Repeat the records starting at the line that contains "Click the Export" and ending at the line that contains "will (680, 32).", swapping "Viewport" for "Display" and leaving everything else unchanged.

_Recorded data_
§ §
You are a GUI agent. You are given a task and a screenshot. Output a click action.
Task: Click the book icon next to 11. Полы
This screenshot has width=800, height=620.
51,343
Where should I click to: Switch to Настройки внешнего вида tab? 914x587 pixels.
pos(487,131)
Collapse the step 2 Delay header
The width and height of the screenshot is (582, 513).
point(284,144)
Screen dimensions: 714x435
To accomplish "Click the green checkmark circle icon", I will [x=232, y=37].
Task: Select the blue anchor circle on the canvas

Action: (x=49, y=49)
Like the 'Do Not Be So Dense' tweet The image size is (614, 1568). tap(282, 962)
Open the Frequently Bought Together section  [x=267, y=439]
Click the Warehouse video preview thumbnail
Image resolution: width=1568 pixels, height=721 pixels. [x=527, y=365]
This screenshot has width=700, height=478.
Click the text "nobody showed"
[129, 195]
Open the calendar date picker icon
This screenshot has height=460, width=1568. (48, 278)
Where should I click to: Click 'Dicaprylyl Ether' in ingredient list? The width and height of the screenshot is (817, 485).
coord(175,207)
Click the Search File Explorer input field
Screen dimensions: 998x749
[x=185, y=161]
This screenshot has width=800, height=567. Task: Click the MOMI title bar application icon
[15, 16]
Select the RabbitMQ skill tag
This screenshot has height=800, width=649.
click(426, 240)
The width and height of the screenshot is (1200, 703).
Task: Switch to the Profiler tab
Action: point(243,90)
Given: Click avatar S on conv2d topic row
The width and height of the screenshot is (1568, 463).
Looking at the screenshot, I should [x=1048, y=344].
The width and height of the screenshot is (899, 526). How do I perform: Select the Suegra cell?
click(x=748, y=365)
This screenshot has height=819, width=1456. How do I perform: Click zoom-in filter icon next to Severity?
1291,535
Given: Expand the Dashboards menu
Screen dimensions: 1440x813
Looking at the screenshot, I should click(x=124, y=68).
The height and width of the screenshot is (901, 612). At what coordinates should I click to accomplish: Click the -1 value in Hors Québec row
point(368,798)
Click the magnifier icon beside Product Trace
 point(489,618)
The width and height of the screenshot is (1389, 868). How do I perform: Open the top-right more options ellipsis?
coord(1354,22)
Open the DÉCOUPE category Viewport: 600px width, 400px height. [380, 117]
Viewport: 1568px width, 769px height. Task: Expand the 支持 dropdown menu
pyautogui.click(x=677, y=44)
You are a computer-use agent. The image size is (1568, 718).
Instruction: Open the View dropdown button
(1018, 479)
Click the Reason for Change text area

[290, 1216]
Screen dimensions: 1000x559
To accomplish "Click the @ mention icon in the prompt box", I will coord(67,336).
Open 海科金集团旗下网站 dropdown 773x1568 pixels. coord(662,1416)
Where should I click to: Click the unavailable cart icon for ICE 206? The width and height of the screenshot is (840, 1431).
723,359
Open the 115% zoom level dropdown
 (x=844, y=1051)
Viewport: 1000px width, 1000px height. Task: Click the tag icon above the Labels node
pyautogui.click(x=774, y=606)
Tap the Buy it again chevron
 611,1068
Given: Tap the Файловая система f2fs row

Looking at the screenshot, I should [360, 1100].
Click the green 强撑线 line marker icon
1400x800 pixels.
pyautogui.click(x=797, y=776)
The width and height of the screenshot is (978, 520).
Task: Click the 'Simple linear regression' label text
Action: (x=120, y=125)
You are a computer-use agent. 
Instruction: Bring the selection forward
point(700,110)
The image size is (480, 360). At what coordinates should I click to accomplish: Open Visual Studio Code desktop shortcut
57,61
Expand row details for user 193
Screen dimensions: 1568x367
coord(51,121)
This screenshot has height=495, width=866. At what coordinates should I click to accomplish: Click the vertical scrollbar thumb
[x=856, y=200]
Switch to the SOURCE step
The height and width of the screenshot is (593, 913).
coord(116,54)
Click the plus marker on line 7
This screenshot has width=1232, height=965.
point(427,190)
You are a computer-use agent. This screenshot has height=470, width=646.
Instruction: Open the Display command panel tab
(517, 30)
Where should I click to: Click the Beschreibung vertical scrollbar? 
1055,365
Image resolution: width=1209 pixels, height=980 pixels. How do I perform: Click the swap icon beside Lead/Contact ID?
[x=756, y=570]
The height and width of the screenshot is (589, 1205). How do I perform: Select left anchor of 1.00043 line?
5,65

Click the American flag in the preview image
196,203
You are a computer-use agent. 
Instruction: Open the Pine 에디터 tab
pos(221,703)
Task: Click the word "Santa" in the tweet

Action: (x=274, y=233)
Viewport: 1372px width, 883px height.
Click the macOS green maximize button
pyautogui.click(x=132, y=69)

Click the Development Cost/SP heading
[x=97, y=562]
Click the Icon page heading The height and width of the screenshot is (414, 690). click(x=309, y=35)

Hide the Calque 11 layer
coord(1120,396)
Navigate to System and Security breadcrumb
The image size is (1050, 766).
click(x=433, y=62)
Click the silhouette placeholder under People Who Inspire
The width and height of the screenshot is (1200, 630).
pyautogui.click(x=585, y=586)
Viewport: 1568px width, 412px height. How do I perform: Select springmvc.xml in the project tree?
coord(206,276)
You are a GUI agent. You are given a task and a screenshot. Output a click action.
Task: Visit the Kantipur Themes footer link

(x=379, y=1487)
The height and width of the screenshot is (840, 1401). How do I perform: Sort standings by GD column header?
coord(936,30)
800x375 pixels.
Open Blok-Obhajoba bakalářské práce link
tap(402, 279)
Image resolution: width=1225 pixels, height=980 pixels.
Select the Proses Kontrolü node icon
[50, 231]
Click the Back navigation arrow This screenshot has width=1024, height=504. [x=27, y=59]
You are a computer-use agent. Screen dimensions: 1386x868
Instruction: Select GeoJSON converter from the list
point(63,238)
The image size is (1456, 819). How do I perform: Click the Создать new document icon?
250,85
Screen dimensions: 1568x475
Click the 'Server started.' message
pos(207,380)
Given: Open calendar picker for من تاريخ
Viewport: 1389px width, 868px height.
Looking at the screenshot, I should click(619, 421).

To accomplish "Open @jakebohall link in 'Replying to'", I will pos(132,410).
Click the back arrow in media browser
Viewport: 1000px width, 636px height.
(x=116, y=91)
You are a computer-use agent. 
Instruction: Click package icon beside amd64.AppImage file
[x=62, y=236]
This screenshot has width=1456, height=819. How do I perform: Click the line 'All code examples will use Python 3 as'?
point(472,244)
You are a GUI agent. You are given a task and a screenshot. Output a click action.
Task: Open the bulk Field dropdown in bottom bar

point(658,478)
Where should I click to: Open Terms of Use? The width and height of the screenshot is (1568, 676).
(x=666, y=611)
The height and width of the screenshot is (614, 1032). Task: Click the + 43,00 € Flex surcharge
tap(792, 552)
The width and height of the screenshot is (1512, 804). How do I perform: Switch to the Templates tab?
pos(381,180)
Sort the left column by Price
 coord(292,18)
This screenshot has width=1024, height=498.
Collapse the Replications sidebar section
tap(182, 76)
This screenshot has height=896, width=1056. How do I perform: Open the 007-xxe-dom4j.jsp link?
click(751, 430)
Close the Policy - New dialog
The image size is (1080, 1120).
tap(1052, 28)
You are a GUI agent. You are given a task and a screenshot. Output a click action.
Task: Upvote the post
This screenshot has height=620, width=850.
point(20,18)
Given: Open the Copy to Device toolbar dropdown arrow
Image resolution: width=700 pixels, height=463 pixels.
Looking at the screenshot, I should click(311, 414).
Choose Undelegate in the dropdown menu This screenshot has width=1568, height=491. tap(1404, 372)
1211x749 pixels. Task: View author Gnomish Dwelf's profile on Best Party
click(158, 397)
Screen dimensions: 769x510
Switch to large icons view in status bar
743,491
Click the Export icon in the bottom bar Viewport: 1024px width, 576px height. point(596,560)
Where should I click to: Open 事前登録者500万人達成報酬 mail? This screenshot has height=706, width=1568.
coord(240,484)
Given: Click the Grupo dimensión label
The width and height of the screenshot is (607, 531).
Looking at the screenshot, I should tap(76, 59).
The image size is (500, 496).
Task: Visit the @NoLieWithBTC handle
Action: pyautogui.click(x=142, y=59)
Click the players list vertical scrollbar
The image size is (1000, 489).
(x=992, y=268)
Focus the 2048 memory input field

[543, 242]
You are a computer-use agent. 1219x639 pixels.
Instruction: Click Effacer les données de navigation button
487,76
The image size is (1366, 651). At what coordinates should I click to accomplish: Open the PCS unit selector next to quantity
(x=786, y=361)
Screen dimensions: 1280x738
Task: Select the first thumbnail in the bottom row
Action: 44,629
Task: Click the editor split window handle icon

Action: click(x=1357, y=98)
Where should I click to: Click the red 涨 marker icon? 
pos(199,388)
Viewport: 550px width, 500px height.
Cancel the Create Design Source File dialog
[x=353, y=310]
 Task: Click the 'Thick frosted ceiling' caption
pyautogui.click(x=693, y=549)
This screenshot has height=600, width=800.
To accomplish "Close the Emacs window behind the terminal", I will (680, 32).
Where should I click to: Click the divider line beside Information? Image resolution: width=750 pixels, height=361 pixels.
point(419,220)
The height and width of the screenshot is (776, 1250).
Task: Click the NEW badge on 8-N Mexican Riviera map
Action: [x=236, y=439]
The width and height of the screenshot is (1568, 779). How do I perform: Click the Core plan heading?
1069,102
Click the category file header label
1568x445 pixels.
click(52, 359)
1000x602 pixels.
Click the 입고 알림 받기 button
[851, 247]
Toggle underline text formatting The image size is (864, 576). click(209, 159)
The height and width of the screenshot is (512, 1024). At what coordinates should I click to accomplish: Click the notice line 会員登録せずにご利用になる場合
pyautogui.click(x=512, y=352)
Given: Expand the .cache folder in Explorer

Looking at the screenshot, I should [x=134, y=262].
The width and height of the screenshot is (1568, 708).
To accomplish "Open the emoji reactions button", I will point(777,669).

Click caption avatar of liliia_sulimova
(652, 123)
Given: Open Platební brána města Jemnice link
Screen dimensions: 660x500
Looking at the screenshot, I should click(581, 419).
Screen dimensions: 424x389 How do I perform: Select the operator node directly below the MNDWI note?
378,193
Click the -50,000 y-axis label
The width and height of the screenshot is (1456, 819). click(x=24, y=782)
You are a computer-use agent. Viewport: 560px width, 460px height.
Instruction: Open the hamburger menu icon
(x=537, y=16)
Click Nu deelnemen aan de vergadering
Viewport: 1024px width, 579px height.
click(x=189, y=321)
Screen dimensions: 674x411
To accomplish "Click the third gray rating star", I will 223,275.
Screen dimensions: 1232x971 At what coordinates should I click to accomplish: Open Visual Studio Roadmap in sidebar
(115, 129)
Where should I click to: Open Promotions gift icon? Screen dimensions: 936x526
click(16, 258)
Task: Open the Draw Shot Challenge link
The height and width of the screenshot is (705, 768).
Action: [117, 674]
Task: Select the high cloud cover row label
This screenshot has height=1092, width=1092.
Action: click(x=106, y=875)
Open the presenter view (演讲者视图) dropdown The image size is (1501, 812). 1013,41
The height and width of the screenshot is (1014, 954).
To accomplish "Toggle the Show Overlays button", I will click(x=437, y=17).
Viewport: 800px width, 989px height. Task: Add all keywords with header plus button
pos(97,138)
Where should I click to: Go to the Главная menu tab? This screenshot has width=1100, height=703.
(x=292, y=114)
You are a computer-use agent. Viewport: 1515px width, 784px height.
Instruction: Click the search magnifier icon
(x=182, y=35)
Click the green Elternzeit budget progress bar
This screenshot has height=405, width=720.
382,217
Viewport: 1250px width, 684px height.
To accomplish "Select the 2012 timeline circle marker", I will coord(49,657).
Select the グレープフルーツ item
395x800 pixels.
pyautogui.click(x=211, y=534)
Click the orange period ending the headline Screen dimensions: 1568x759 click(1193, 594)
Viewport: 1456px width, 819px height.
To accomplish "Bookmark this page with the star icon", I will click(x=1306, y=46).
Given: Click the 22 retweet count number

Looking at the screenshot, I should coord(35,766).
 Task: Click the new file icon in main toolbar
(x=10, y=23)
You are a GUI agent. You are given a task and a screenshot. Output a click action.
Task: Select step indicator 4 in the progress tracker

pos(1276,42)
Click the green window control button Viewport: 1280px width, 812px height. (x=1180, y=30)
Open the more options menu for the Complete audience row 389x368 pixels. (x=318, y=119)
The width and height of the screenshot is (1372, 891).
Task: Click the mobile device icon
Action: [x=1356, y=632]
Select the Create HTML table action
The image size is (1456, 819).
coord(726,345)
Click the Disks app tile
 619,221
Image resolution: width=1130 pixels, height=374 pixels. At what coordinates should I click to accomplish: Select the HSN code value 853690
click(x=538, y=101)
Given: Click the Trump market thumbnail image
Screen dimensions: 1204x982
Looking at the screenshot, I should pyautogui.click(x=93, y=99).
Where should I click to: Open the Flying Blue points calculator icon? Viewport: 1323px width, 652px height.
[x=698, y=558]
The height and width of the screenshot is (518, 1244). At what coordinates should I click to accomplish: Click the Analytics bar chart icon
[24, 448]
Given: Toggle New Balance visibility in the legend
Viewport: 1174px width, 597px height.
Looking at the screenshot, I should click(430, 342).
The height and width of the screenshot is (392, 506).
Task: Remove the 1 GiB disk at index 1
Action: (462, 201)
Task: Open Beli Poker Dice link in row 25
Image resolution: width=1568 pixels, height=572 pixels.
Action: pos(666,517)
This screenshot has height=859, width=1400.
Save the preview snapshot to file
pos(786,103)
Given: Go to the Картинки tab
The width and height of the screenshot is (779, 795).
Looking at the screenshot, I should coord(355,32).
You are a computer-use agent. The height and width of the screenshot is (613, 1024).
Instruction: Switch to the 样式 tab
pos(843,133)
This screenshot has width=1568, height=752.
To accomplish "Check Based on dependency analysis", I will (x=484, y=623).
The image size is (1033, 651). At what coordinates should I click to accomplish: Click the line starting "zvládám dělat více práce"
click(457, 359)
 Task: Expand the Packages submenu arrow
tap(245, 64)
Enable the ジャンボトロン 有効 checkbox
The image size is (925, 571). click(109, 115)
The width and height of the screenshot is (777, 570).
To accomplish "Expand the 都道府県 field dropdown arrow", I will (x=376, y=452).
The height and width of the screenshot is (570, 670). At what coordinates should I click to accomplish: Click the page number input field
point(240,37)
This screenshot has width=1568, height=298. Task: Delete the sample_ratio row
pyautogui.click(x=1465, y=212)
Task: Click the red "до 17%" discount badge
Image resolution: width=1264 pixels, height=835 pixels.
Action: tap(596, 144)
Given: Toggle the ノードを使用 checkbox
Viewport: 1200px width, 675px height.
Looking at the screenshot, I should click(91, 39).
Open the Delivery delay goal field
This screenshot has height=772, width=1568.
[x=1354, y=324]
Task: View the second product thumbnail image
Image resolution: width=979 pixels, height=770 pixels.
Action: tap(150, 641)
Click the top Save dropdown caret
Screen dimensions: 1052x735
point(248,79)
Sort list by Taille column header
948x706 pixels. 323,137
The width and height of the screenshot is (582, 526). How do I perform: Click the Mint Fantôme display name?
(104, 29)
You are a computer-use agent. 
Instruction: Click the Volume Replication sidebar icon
§ §
_Exercise output_
Click the Export icon in the bottom bar Display: 1024px width, 576px height. point(596,560)
Where should I click to: Open 事前登録者500万人達成報酬 mail? This screenshot has height=706, width=1568.
coord(240,484)
Given: Click the Grupo dimensión label
The width and height of the screenshot is (607, 531).
Looking at the screenshot, I should tap(76, 59).
The image size is (500, 496).
Task: Visit the @NoLieWithBTC handle
Action: pyautogui.click(x=142, y=59)
Click the players list vertical scrollbar
The image size is (1000, 489).
(x=992, y=268)
Focus the 2048 memory input field

[543, 242]
You are a computer-use agent. 1219x639 pixels.
Instruction: Click Effacer les données de navigation button
487,76
The image size is (1366, 651). At what coordinates should I click to accomplish: Open the PCS unit selector next to quantity
(x=786, y=361)
Screen dimensions: 1280x738
Task: Select the first thumbnail in the bottom row
Action: 44,629
Task: Click the editor split window handle icon

Action: click(x=1357, y=98)
Where should I click to: Click the red 涨 marker icon? 
pos(199,388)
Display: 550px width, 500px height.
Cancel the Create Design Source File dialog
[x=353, y=310]
 Task: Click the 'Thick frosted ceiling' caption
pyautogui.click(x=693, y=549)
This screenshot has height=600, width=800.
To accomplish "Close the Emacs window behind the terminal", I will (680, 32).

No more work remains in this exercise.